|Tesla by far dominated the transfer of ZEV credits in California in 2012. Data: ARB. Click to enlarge.|
Between 1 October 2012 and 30 September 2013, electric vehicle manufacturer Tesla Motors transferred out 1,311.520 ZEV (zero emission vehicle) credits, according to the latest report by the California Air Resources Board (ARB)—by far, the largest of any automaker in the state. The next closest was Toyota, with 507.5 credits; Nissan only transferred 25 credits, and those generated from its PZEVs—not from the LEAF EV.
As of 30 September, Tesla still had a balance of 276.080 credits, according to the data; behind the six major automakers, who are mostly banking their credits.

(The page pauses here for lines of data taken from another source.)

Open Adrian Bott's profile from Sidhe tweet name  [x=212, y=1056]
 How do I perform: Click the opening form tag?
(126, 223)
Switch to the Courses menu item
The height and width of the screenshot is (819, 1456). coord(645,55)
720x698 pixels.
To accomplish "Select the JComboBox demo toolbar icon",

|California ZEV credit balance by automaker, as of 30 September 2013. Data: ARB. Click to enlarge.|
The California ZEV Regulation requires large volume and intermediate volume vehicle manufacturers to bring to and to operate in California a certain percent of ZEVs (such as battery electric and fuel cell vehicles); plug-in hybrids; hybrids; and gasoline vehicles with near-zero tail pipe emissions.
Large volume manufacturers currently include the big six: Chrysler Group, Ford, GM, Honda, Nissan and Toyota. Intermediate manufacturers under the ZEV regulation are BMW, Hyundai, Kia, Land Rover, Mazda, Mercedes Benz, Subaru and Volkswagen.

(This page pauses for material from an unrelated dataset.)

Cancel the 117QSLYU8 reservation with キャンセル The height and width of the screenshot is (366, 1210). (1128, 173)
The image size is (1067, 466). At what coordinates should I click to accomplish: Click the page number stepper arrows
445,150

A vehicle manufacturer’s ZEV requirement is based on a percentage of all passenger cars and light-duty trucks from 0 to 8,500 pounds (lbs.), delivered for sale in California.
There are also other automakers generating credits that do not have ZEV requirements because of the level of their sales; they can, as does Tesla, sell these credits to others.
|California ZEV credit transfers in between 1 October 2012 and 30 September 2013. Data: ARB. Click to enlarge.|
All vehicle manufacturers subject to the ZEV Regulation are in compliance through model year 2012, ARB noted. Positive credit balances represent a successful over-compliance with the ZEV Regulation. Manufacturers can use these balances to provide flexibility in the timing and production of bringing new clean cars to the market to meet the ZEV requirements in coming years.
GM was the leading automaker for acquiring ZEV credits (transfer in), followed by Chrysler. Honda was third.
The Air Resources Board requested that production data beginning in model year 2009 and credit balances in 2010 be made publicly available. This request was incorporated into the Zero Emission Vehicle (ZEV) Regulation and is in section 1962.1(l).
As a result of the ZEV regulation, a total of nearly 3 million vehicles including approximately 500 fuel cell vehicles; 12,500 battery electrics; 29,100 NEVs; 9,200 clean plug-in hybrids; one half million hybrids; and 2.4 million clean gasoline vehicles have come to California through model year 2012, according to ARB data.